(FRAGMENT DOKUMENTU):
-------

Ehh... troche to komplikujące zycie, fakt, ale w zyciu nie pozbyłabym sie mojej Fasoliny :-)
Na nastepnej wizycie zapewne ustalona zostanie płeć... i aż sie nie mogę doczekac pierwszego wyczuwalnego kopniaka!:-D

Pozdrawiam wszystkie "podwójne" licealistki. ;-)
Nie ma co, dziecko ma zapewniony rozwój edukacyjny od stanu embrionalnego! :-D
 
Patisa - podoba mi się Twoje zdrowe i dość dojrzałe podejście do swojej ciąży :)
Jednak moim zdaniem lepiej, żeby nauczyciele wiedzieli, w czym rzecz, żeby nie dostali szoku na maturze - szczególnie chodzi mi o egzaminy ustne, bo wtedy wszystko w ich rękach, a wiadomo, że ludzie są różni i różne mają podejścia do tego typu sytuacji. Sama miałam w klasie w liceum koleżankę, która urodziła dzień po maturze z polskiego ;)
 
Dziewczyny mam do was ogromną prośbę, właśnie piszę pracę mgr i potrzebuję chętnych do wypełnienia krótkiej ankiety o nastoletnich mamach, zajmie Wam to ok 5 min, a mi naprawdę bardzo pomoże, dodam że sama jestem młodą mamą. Bardzo bym była wdzięczna za pomoc
001.gif


Piszcie to Wam prześlę edyycia007@wp.pl
Z góry wielkie dzięki!

-------

(PODANE POZYCJE):

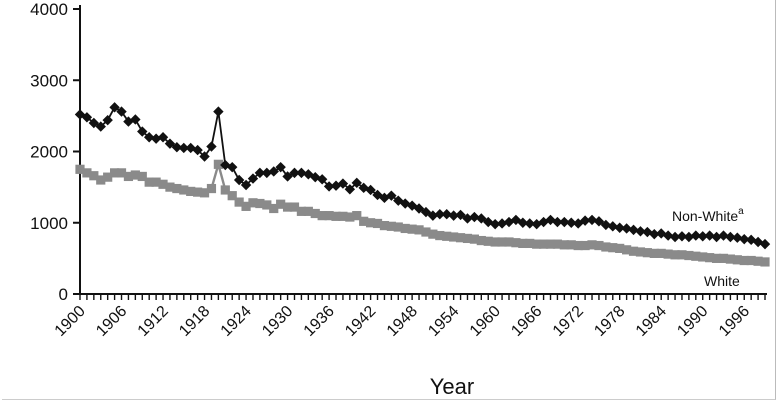 Image resolution: width=778 pixels, height=401 pixels. I want to click on x-tick-label: 1996, so click(734, 322).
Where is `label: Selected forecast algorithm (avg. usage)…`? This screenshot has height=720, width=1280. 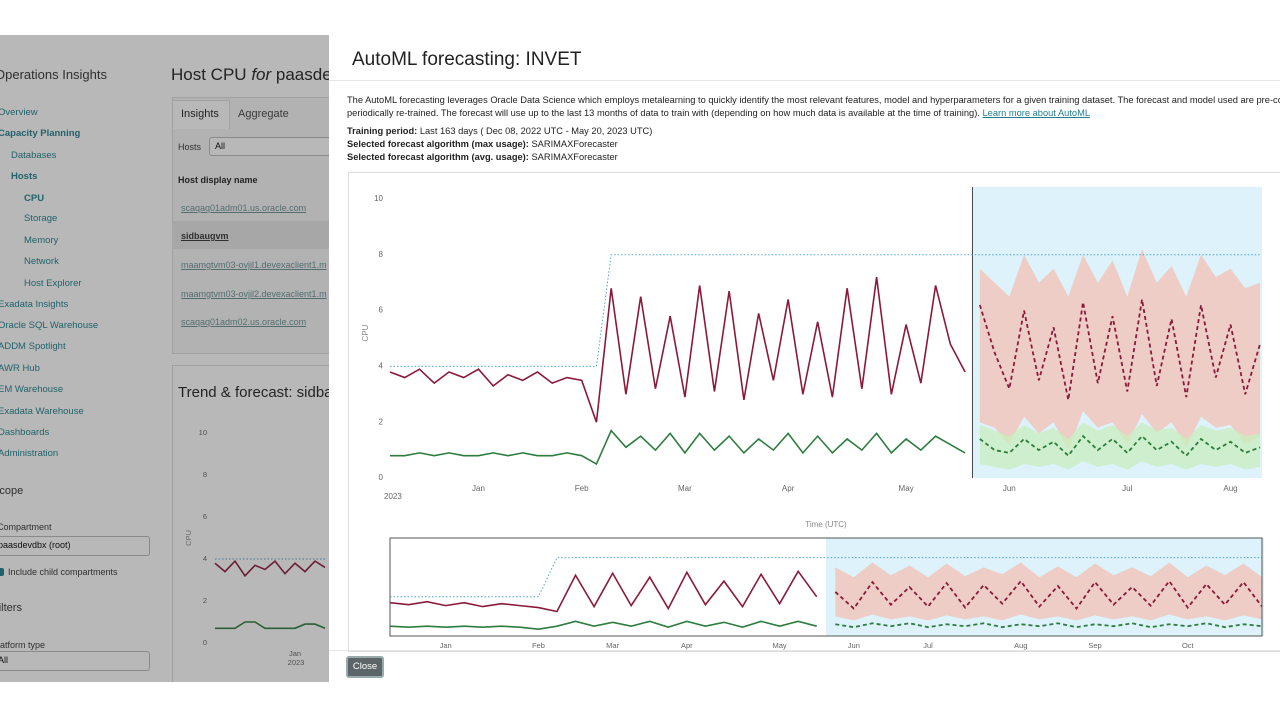 label: Selected forecast algorithm (avg. usage)… is located at coordinates (438, 157).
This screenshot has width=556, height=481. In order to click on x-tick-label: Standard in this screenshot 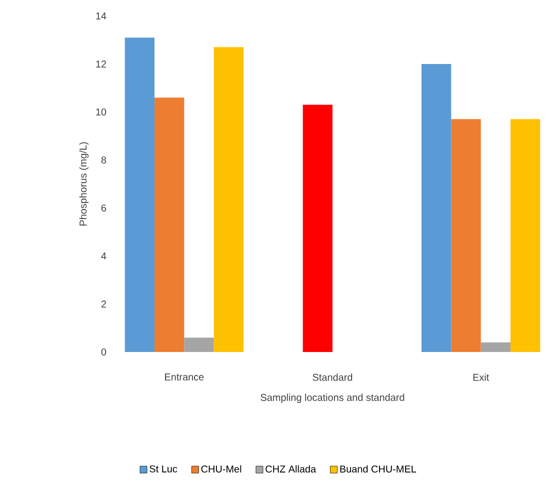, I will do `click(332, 378)`.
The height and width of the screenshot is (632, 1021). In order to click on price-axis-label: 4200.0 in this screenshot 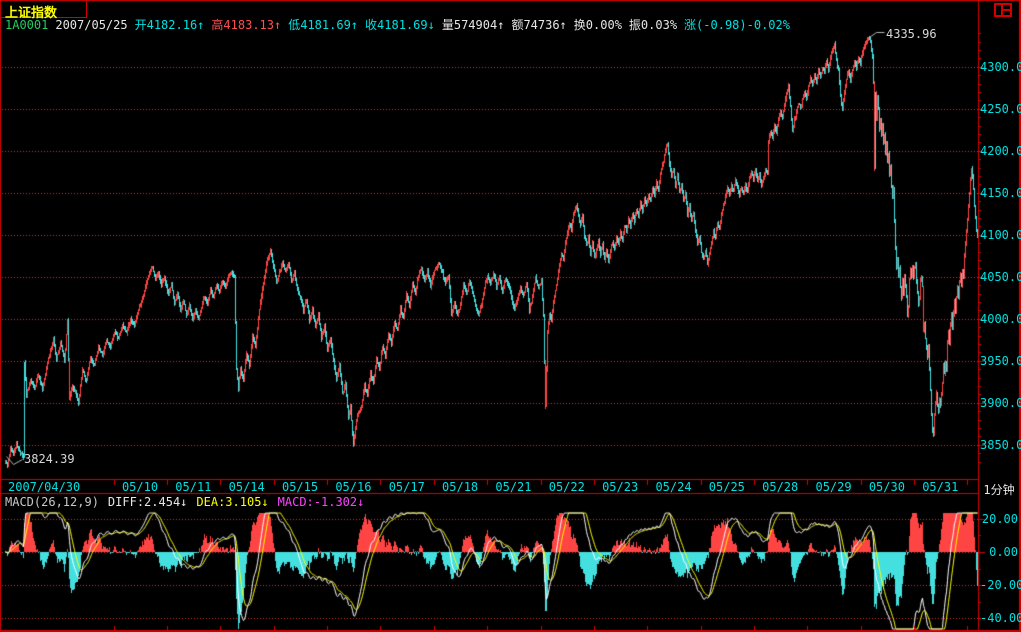, I will do `click(1000, 150)`.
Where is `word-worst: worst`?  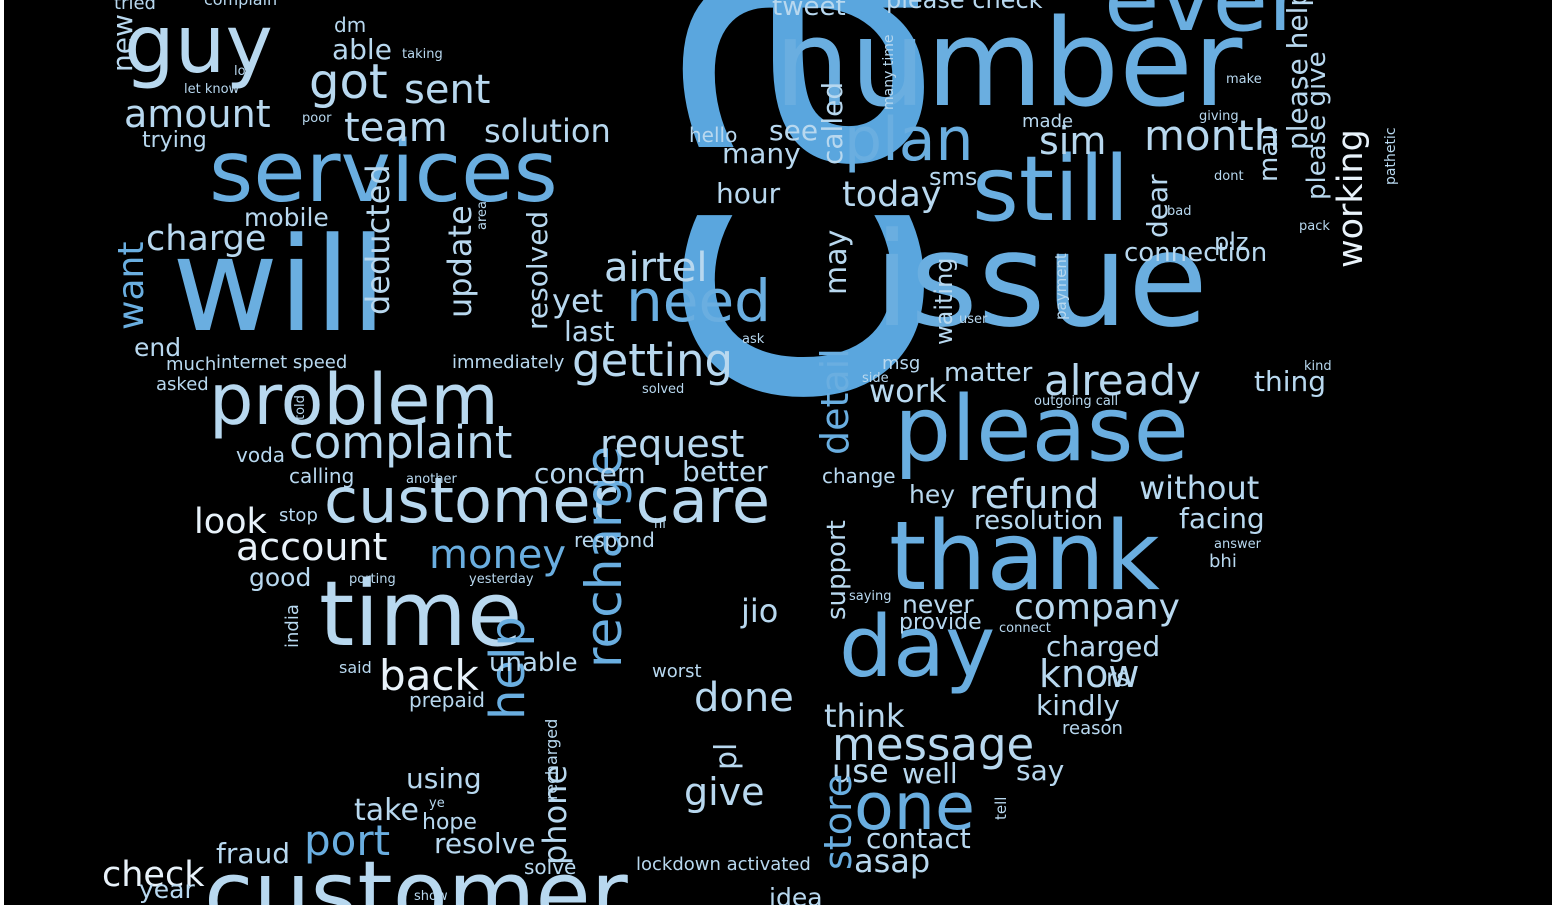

-------

(ZADANIE): Zmień we fragmencie o ciąży w liceum słowo "Fasoliny" na "Kruszyny", a następnie przepisz tekst od "Ehh... troche to" aż do "z polskiego ;)" włącznie.

(ROZWIĄZANIE ZADANIA):
Ehh... troche to komplikujące zycie, fakt, ale w zyciu nie pozbyłabym sie mojej Kruszyny :-)
Na nastepnej wizycie zapewne ustalona zostanie płeć... i aż sie nie mogę doczekac pierwszego wyczuwalnego kopniaka!:-D

Pozdrawiam wszystkie "podwójne" licealistki. ;-)
Nie ma co, dziecko ma zapewniony rozwój edukacyjny od stanu embrionalnego! :-D
 
Patisa - podoba mi się Twoje zdrowe i dość dojrzałe podejście do swojej ciąży :)
Jednak moim zdaniem lepiej, żeby nauczyciele wiedzieli, w czym rzecz, żeby nie dostali szoku na maturze - szczególnie chodzi mi o egzaminy ustne, bo wtedy wszystko w ich rękach, a wiadomo, że ludzie są różni i różne mają podejścia do tego typu sytuacji. Sama miałam w klasie w liceum koleżankę, która urodziła dzień po maturze z polskiego ;)